— Start of Supplied material —

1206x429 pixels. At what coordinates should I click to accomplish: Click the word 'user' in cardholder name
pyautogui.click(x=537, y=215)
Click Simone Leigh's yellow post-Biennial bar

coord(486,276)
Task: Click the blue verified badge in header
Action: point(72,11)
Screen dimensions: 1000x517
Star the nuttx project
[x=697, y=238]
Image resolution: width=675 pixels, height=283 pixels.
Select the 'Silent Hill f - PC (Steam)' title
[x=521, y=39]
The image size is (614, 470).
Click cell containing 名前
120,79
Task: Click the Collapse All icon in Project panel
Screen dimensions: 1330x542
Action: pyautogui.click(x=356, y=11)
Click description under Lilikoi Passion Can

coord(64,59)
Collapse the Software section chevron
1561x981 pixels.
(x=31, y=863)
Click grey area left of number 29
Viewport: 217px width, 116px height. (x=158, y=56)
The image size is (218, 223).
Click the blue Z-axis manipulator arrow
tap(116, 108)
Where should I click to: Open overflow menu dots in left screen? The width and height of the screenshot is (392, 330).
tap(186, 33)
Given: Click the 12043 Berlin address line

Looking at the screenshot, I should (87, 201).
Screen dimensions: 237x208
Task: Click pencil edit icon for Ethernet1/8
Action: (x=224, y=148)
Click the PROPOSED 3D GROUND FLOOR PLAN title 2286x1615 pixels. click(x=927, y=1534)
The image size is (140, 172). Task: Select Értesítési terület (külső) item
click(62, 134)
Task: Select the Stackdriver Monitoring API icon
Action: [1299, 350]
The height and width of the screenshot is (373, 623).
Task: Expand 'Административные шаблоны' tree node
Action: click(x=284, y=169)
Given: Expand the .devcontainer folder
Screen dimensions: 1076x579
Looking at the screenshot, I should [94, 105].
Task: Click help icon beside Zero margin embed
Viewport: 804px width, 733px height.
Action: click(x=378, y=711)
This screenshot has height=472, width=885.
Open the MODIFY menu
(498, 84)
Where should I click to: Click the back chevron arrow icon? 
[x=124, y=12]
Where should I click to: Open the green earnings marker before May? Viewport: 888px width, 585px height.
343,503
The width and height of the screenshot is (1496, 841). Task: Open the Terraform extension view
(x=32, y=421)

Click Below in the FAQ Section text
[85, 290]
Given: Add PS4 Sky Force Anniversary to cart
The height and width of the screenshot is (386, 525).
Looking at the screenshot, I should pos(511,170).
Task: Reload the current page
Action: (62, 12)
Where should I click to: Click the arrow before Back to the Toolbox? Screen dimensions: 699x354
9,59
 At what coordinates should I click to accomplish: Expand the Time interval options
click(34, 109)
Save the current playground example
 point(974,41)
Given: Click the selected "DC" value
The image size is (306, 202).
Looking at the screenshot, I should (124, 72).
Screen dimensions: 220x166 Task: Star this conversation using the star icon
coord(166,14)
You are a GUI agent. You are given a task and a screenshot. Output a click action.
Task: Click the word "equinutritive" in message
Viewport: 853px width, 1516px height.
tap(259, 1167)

— End of Supplied material —

# [Problem to work on]
Output each line of the listing above as a string in a JSON list, one string per line, omitting blank lines.

# [Answer in full]
[
  "1206x429 pixels. At what coordinates should I click to accomplish: Click the word 'user' in cardholder name",
  "pyautogui.click(x=537, y=215)",
  "Click Simone Leigh's yellow post-Biennial bar",
  "coord(486,276)",
  "Task: Click the blue verified badge in header",
  "Action: point(72,11)",
  "Screen dimensions: 1000x517",
  "Star the nuttx project",
  "[x=697, y=238]",
  "Image resolution: width=675 pixels, height=283 pixels.",
  "Select the 'Silent Hill f - PC (Steam)' title",
  "[x=521, y=39]",
  "The image size is (614, 470).",
  "Click cell containing 名前",
  "120,79",
  "Task: Click the Collapse All icon in Project panel",
  "Screen dimensions: 1330x542",
  "Action: pyautogui.click(x=356, y=11)",
  "Click description under Lilikoi Passion Can",
  "coord(64,59)",
  "Collapse the Software section chevron",
  "1561x981 pixels.",
  "(x=31, y=863)",
  "Click grey area left of number 29",
  "Viewport: 217px width, 116px height. (x=158, y=56)",
  "The image size is (218, 223).",
  "Click the blue Z-axis manipulator arrow",
  "tap(116, 108)",
  "Where should I click to: Open overflow menu dots in left screen? The width and height of the screenshot is (392, 330).",
  "tap(186, 33)",
  "Given: Click the 12043 Berlin address line",
  "Looking at the screenshot, I should (87, 201).",
  "Screen dimensions: 237x208",
  "Task: Click pencil edit icon for Ethernet1/8",
  "Action: (x=224, y=148)",
  "Click the PROPOSED 3D GROUND FLOOR PLAN title 2286x1615 pixels. click(x=927, y=1534)",
  "The image size is (140, 172). Task: Select Értesítési terület (külső) item",
  "click(62, 134)",
  "Task: Select the Stackdriver Monitoring API icon",
  "Action: [1299, 350]",
  "The height and width of the screenshot is (373, 623).",
  "Task: Expand 'Административные шаблоны' tree node",
  "Action: click(x=284, y=169)",
  "Given: Expand the .devcontainer folder",
  "Screen dimensions: 1076x579",
  "Looking at the screenshot, I should [94, 105].",
  "Task: Click help icon beside Zero margin embed",
  "Viewport: 804px width, 733px height.",
  "Action: click(x=378, y=711)",
  "This screenshot has height=472, width=885.",
  "Open the MODIFY menu",
  "(498, 84)",
  "Where should I click to: Click the back chevron arrow icon? ",
  "[x=124, y=12]",
  "Where should I click to: Open the green earnings marker before May? Viewport: 888px width, 585px height.",
  "343,503",
  "The width and height of the screenshot is (1496, 841). Task: Open the Terraform extension view",
  "(x=32, y=421)",
  "Click Below in the FAQ Section text",
  "[85, 290]",
  "Given: Add PS4 Sky Force Anniversary to cart",
  "The height and width of the screenshot is (386, 525).",
  "Looking at the screenshot, I should pos(511,170).",
  "Task: Reload the current page",
  "Action: (62, 12)",
  "Where should I click to: Click the arrow before Back to the Toolbox? Screen dimensions: 699x354",
  "9,59",
  " At what coordinates should I click to accomplish: Expand the Time interval options",
  "click(34, 109)",
  "Save the current playground example",
  " point(974,41)",
  "Given: Click the selected \"DC\" value",
  "The image size is (306, 202).",
  "Looking at the screenshot, I should (124, 72).",
  "Screen dimensions: 220x166 Task: Star this conversation using the star icon",
  "coord(166,14)",
  "You are a GUI agent. You are given a task and a screenshot. Output a click action.",
  "Task: Click the word \"equinutritive\" in message",
  "Viewport: 853px width, 1516px height.",
  "tap(259, 1167)"
]